Every record must be repeated exactly, with no omission.

================================

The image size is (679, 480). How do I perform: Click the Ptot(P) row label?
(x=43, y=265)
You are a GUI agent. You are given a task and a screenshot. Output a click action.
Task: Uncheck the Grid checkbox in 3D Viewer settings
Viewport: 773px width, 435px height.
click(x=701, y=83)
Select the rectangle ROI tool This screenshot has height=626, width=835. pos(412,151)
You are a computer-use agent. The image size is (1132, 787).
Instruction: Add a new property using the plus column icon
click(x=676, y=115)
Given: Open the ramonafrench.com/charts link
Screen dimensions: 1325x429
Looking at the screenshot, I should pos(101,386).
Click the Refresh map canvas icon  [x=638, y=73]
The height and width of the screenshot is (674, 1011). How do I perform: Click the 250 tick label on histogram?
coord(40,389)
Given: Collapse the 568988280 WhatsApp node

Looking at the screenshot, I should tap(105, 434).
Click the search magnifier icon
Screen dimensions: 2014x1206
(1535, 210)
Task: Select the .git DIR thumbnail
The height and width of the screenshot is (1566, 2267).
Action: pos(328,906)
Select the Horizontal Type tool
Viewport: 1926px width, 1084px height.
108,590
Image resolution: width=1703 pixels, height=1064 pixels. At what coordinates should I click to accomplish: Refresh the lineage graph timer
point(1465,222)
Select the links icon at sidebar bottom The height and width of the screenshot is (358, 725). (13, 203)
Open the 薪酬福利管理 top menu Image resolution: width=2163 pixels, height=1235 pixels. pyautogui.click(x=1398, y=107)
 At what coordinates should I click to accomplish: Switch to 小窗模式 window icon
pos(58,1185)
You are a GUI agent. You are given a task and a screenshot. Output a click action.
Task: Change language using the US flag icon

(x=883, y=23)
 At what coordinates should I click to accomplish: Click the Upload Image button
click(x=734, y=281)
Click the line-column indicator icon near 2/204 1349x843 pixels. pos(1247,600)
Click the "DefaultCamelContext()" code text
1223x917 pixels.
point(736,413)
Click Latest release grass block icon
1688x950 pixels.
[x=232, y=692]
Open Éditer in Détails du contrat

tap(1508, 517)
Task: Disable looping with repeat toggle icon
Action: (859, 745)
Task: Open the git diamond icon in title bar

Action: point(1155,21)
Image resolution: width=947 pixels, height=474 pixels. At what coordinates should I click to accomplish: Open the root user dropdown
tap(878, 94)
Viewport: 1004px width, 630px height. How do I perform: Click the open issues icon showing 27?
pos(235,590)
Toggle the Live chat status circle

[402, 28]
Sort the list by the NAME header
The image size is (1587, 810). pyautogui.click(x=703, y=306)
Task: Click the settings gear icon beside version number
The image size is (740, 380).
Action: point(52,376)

================================

**EXERCISE SOLUTION**
The image size is (679, 480). How do I perform: Click the Ptot(P) row label?
(x=43, y=265)
You are a GUI agent. You are given a task and a screenshot. Output a click action.
Task: Uncheck the Grid checkbox in 3D Viewer settings
Viewport: 773px width, 435px height.
click(x=701, y=83)
Select the rectangle ROI tool This screenshot has height=626, width=835. pos(412,151)
You are a computer-use agent. The image size is (1132, 787).
Instruction: Add a new property using the plus column icon
click(x=676, y=115)
Given: Open the ramonafrench.com/charts link
Screen dimensions: 1325x429
Looking at the screenshot, I should pos(101,386).
Click the Refresh map canvas icon  [x=638, y=73]
The height and width of the screenshot is (674, 1011). How do I perform: Click the 250 tick label on histogram?
coord(40,389)
Given: Collapse the 568988280 WhatsApp node

Looking at the screenshot, I should tap(105, 434).
Click the search magnifier icon
Screen dimensions: 2014x1206
(1535, 210)
Task: Select the .git DIR thumbnail
The height and width of the screenshot is (1566, 2267).
Action: pos(328,906)
Select the Horizontal Type tool
Viewport: 1926px width, 1084px height.
108,590
Image resolution: width=1703 pixels, height=1064 pixels. At what coordinates should I click to accomplish: Refresh the lineage graph timer
point(1465,222)
Select the links icon at sidebar bottom The height and width of the screenshot is (358, 725). (13, 203)
Open the 薪酬福利管理 top menu Image resolution: width=2163 pixels, height=1235 pixels. pyautogui.click(x=1398, y=107)
 At what coordinates should I click to accomplish: Switch to 小窗模式 window icon
pos(58,1185)
You are a GUI agent. You are given a task and a screenshot. Output a click action.
Task: Change language using the US flag icon

(x=883, y=23)
 At what coordinates should I click to accomplish: Click the Upload Image button
click(x=734, y=281)
Click the line-column indicator icon near 2/204 1349x843 pixels. pos(1247,600)
Click the "DefaultCamelContext()" code text
1223x917 pixels.
point(736,413)
Click Latest release grass block icon
1688x950 pixels.
[x=232, y=692]
Open Éditer in Détails du contrat

tap(1508, 517)
Task: Disable looping with repeat toggle icon
Action: (859, 745)
Task: Open the git diamond icon in title bar

Action: point(1155,21)
Image resolution: width=947 pixels, height=474 pixels. At what coordinates should I click to accomplish: Open the root user dropdown
tap(878, 94)
Viewport: 1004px width, 630px height. How do I perform: Click the open issues icon showing 27?
pos(235,590)
Toggle the Live chat status circle

[402, 28]
Sort the list by the NAME header
The image size is (1587, 810). pyautogui.click(x=703, y=306)
Task: Click the settings gear icon beside version number
The image size is (740, 380).
Action: point(52,376)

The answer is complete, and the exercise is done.